SKATING’S TOP COP NOT INSPIRING CONFIDENCE

SALT LAKE CITY – The referee of the pairs figure skating Monday, Ron Pfenning, thinks something fishy went down. So Ottavio Cinquanta, the president of the International Skating Union, went right to the fish’s mouth.

“I have an allegation and a denial,” said Cinquanta. By Monday’s meeting of the ISU, he also will have an official appeal and call for an independent inquiry from the Canadians on behalf of Jamie Sale and David Pelletier, filed in the apparent belief the French judge bowed to pressure for a good score Monday night in exchange for the promise of the Russians returning one to a French pair in the ice dancing.

“You can be assured if we find something improper, the punishment will be very tough,” said Cinquanta. But seeing as the 11 members of his council don’t assemble until after two stages of ice dancing, any inquiry won’t take place in time to be reassuring the competition is on the up and up.

“The [judges] have been given the [Olympic] oath,” said Peter Tchernyshev, one of the U.S. dancers. “I am confident they will do the right thing.”

He didn’t attend Cinquanta’s press conference. Probably, it is better that way. The moving lips were not reassuring the sport has had its epiphany.

“We are on the eve of a possible review of the judging system to limit the possibilities of misunderstanding,” Cinquanta said, which sounded like a good thing until he was asked about eliminating the practice of a judge coming from the same nation as a competitor.

“It’s like saying these judges are cheating,” he said.

Well, that is what people are saying and for the good of the sport, the idea is to get them to say it less. If Americans don’t judge Americans in fencing, perhaps Russians shouldn’t judge Russians in ice skating, a logical point the guy who runs it failed to grasp, not exactly confidence-restoring.

Still, that solution is not as simple as it sounds. There are only about 13 nations that skate at a level that can produce the nine credible judges needed at a competition. There also is a bias safeguard already in place. A judge who votes a countryman two or more places above the consensus of the other eight must submit a letter of explanation to the referee.

We don’t see the letters and what passes for acceptable explanations. We do know that many of the active judges were also accused of cutting Sonja Henie every break, so a mandatory retirement age is a good idea. The ISU might consider doubling the eyes for the pairs, since it is impossible to study both skaters well.

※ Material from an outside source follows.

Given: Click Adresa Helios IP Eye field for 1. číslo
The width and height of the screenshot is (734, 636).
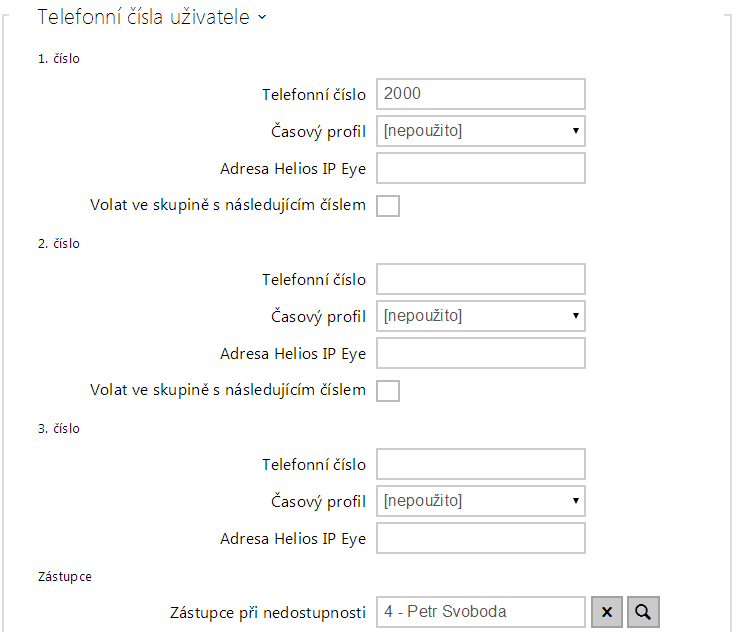Looking at the screenshot, I should (481, 168).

It also should make judges available to the media after competitions so that they can explain themselves.

Cinquanta insists he favors this, but said the same thing in Nagano and here we are four years later with a Ukrainian judge suspended for improprieties in Japan having been restored for these competitions. “The suspension was served,” shrugged Cinquanta, a reminder that accepting a mandate for changes and making sound ones are two different things.

All this said, I’m requiting myself from the jury. Just because the Russian pair made one obvious mistake to the Canadian pair’s none, doesn’t mean Elena Berezhnaya and Anton Sikharulidze didn’t jump higher, throw farther and have the more demanding program, if what appeared to be the less expressive and graceful one. Although in the minority, there are skating experts, none of them from Canada, who felt it honestly was as close as the 5-4 decision reflected.

Now of course when the American referee thinks the Russians won for funny reasons, the result can’t be shrugged off to subjectivity. We just hope there really is a smoking gun somewhere or all this is just blown smoke.

If any inquiry is just for the sake of appearance, it only mirrors the object of the whole sport: Making an impression. No matter how ice skating changes before 2006, the problems inherent in its very nature will not.